'''

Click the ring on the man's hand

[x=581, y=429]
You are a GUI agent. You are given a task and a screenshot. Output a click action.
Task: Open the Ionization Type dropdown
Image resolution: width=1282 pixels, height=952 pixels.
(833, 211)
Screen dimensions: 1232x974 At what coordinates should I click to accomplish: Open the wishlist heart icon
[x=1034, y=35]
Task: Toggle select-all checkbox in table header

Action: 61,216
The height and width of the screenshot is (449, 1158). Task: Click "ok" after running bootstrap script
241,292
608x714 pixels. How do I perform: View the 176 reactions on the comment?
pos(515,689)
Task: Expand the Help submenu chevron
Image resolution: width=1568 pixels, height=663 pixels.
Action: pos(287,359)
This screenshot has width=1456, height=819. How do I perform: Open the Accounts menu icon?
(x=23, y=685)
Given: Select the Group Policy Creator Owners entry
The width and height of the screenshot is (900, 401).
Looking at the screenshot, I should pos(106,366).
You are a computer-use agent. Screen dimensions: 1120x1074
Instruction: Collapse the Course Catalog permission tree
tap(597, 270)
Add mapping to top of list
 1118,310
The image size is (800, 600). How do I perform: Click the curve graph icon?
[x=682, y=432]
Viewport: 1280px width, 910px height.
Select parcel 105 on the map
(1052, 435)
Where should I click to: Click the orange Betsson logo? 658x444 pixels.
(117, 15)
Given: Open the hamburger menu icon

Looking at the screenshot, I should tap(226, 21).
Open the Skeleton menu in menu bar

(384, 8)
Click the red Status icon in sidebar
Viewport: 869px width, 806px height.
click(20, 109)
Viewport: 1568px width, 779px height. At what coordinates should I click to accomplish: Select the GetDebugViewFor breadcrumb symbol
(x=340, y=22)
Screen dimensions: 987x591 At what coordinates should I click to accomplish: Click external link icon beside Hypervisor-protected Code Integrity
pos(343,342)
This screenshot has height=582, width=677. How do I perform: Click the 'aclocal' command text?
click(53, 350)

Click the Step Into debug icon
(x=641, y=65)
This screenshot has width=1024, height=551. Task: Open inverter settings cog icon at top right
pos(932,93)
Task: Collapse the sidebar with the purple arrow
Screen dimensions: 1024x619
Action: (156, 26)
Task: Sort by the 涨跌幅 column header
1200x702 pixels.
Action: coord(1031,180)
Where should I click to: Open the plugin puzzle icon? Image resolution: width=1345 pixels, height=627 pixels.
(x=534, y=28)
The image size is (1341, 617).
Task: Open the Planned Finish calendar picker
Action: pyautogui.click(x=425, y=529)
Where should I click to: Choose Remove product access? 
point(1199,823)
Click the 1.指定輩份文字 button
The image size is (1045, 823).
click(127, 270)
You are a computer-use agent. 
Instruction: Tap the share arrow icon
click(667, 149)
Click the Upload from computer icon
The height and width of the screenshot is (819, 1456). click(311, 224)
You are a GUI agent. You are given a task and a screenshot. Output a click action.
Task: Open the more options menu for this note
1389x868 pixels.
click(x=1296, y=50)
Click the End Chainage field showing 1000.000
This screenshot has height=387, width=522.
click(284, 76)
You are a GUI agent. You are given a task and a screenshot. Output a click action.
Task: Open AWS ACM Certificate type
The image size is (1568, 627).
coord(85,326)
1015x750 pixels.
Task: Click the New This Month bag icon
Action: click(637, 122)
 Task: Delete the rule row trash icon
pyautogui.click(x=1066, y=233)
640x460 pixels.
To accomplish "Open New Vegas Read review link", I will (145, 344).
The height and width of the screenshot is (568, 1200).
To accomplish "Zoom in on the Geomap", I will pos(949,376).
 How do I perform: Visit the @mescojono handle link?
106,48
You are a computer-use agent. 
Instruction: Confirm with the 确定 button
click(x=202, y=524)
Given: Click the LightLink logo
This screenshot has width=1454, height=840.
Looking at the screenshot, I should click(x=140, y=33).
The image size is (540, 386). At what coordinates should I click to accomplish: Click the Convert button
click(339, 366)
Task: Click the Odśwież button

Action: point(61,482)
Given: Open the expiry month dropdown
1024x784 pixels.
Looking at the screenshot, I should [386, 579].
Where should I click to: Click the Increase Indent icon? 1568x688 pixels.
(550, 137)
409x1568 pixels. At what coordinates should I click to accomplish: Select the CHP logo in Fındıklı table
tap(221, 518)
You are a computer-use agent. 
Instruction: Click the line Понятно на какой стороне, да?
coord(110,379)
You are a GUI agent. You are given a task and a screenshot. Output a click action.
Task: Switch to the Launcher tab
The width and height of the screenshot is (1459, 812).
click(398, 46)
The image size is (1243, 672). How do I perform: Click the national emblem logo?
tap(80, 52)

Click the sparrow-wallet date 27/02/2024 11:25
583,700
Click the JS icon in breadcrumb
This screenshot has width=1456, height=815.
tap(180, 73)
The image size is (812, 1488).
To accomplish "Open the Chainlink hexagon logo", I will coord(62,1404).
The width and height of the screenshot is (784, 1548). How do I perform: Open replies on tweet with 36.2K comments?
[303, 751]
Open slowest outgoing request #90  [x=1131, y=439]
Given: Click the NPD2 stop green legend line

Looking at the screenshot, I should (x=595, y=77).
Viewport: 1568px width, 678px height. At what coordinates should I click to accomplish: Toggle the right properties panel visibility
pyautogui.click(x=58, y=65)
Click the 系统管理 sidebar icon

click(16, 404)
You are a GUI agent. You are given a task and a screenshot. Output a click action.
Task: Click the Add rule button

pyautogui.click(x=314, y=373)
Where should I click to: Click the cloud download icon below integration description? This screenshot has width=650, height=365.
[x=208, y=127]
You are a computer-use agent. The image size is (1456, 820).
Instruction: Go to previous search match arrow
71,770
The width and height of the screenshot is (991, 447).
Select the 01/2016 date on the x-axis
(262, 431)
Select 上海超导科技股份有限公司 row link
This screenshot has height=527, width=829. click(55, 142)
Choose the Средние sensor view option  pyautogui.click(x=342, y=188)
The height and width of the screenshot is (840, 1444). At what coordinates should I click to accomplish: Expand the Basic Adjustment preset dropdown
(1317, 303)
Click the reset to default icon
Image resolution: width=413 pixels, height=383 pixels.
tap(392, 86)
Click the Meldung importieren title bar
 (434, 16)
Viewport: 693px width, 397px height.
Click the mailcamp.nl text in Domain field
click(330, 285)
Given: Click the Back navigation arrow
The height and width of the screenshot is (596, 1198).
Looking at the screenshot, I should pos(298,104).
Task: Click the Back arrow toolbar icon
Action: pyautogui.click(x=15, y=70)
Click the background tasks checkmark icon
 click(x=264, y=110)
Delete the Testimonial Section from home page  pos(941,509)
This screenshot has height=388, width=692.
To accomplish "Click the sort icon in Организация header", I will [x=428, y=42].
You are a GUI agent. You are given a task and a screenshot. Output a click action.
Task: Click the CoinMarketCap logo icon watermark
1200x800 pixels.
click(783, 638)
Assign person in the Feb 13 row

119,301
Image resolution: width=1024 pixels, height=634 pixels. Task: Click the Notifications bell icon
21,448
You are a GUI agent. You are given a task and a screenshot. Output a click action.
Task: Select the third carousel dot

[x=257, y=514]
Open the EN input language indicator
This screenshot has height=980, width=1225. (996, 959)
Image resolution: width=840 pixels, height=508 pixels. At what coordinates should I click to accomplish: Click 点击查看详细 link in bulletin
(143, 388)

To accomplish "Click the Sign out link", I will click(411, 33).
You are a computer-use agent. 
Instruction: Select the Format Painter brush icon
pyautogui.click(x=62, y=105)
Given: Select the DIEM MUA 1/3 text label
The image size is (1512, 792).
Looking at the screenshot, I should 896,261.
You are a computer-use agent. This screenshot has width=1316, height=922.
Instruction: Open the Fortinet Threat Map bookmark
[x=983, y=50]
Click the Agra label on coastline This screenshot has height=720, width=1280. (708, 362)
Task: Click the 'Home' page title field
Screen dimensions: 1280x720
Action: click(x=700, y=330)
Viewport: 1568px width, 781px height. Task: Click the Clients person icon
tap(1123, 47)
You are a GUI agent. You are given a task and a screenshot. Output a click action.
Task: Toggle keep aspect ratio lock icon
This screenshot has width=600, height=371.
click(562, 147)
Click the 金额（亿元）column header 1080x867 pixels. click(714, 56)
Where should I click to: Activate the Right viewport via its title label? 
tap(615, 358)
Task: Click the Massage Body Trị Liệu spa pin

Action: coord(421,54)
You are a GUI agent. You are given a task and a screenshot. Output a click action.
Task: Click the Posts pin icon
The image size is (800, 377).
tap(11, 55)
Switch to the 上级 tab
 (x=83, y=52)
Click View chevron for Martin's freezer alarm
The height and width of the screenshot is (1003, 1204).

'''

Goal of the exercise: Reproduce the material verbatim from its first line up to and including the line containing "Looking at the screenshot, I should pos(106,366).".

Full response:
Click the ring on the man's hand

[x=581, y=429]
You are a GUI agent. You are given a task and a screenshot. Output a click action.
Task: Open the Ionization Type dropdown
Image resolution: width=1282 pixels, height=952 pixels.
(833, 211)
Screen dimensions: 1232x974 At what coordinates should I click to accomplish: Open the wishlist heart icon
[x=1034, y=35]
Task: Toggle select-all checkbox in table header

Action: 61,216
The height and width of the screenshot is (449, 1158). Task: Click "ok" after running bootstrap script
241,292
608x714 pixels. How do I perform: View the 176 reactions on the comment?
pos(515,689)
Task: Expand the Help submenu chevron
Image resolution: width=1568 pixels, height=663 pixels.
Action: pos(287,359)
This screenshot has width=1456, height=819. How do I perform: Open the Accounts menu icon?
(x=23, y=685)
Given: Select the Group Policy Creator Owners entry
The width and height of the screenshot is (900, 401).
Looking at the screenshot, I should pos(106,366).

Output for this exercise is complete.